Cameron famously chose "All These Things That I've Done", by his favourite band The Killers, as the soundtrack to an early conference appearance. Ed's outro, meanwhile, was the equally stadium-sized "Use Somebody" by the Kings of Leon. Theories abound as to its significance: presumably Miliband (E)'s aides were keen on the insistent, if almost inaudible, refrain of the song's middle eight: "I'm ready, I'm ready". The chorus might, too, be directed at Miliband (D), wavering over whether to join his brother's shadow Cabinet: "You know that I could use somebody: someone like you and all you know and how you speak."

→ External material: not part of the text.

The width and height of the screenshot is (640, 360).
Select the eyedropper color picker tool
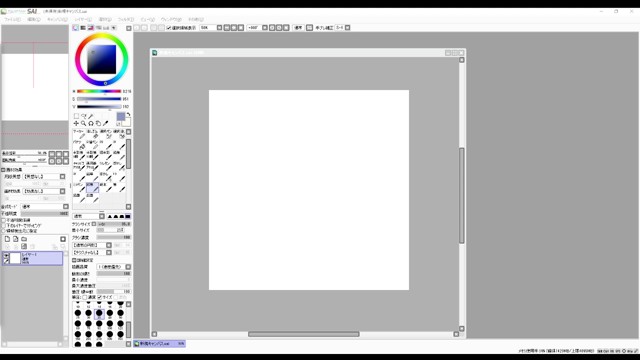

I must also note that, upon the song's release in 2008, music weekly the NME warned that the band "may be in danger of mistaking bluster for brilliance". Apt indeed.

* While the Labour conference was in full flow up in Manchester, back in the capital members of the Cabinet were enjoying a political farce – namely the press night of Yes, Prime Minister at the Gielgud Theatre. I hear Iain Duncan Smith, earning his title as Secretary of State for Work, cancelled his night out at 6pm to attend to pressing government business, only to change his mind at 6.30 and dash to the West End for curtain-up. The Quiet Man assured stewards he'd happily stand in the wings to watch the play, so as not to disturb the actors or audience. No such subtlety from Theresa May, however: as the curtain fell, the Home Secretary was whisked to her two waiting cars by a phalanx of heavies. The play, an update of the classic TV sitcom, portrays the Prime Minister of a shaky coalition government dealing with an economic crisis, while a foreign dignitary demands a teenage prostitute during a visit to Chequers, in exchange for signing a lucrative oil deal. Broadly plausible, then.

* For her next trick, Irish pop's proto-Gaga Roisin Murphy has been in the studio working on an "epic track" with a coterie of UK hip-hop artists. "Demon Lover", she told me cheerfully at Somerset House during London Fashion Week, is "a bit of an all-star event, with lots of British talent like Wiley and Kano". But the singer, 37 (best known as the former frontwoman of Moloko), explained that the band at the top of her wish list of collaborators had proven elusive so far. "I never normally say who I'd collaborate with, but the truth is – and it may never happen – it would be a dream come true to work with [art-house electro outfit] Daft Punk. How do you track them down, though? I mean, they live in a subway in Paris or something." Murphy will next be able to catch the perennially helmeted Parisians appearing briefly in December's sci-fi sequel Tron: Legacy, for which they've composed the soundtrack.

* Screenwriter Aaron Sorkin has sage advice for screenwriters considering cocaine to enhance their craft. The writer, whose copious drug use became common knowledge while he was writing The West Wing, has now been clean for nearly 10 years. "It doesn't matter if you're writing better or worse on cocaine," he told The Daily Beast. "Don't use cocaine. You're going to ruin your life." Early reviews for Sorkin's new film The Social Network have been ecstatic, so his theory would appear to hold water.

* Geraldine James may be starring in the next Sherlock Holmes film – alongside Jude Law, Robert Downey Jr and the newly announced Stephen Fry as Holmes's brother Mycroft – but it hasn't always been plain sailing for the actress. "I joined an acting company in the 1970s and I was getting paid £25 a week," said James, 60, at the premiere of Made in Dagenham, in which she stars as one of a group of women factory workers striking for equal pay. "I found out the boys were getting £28. They said it was because I didn't have an agent, but I knew it was because I was a woman." What's Stephen earning, I wonder?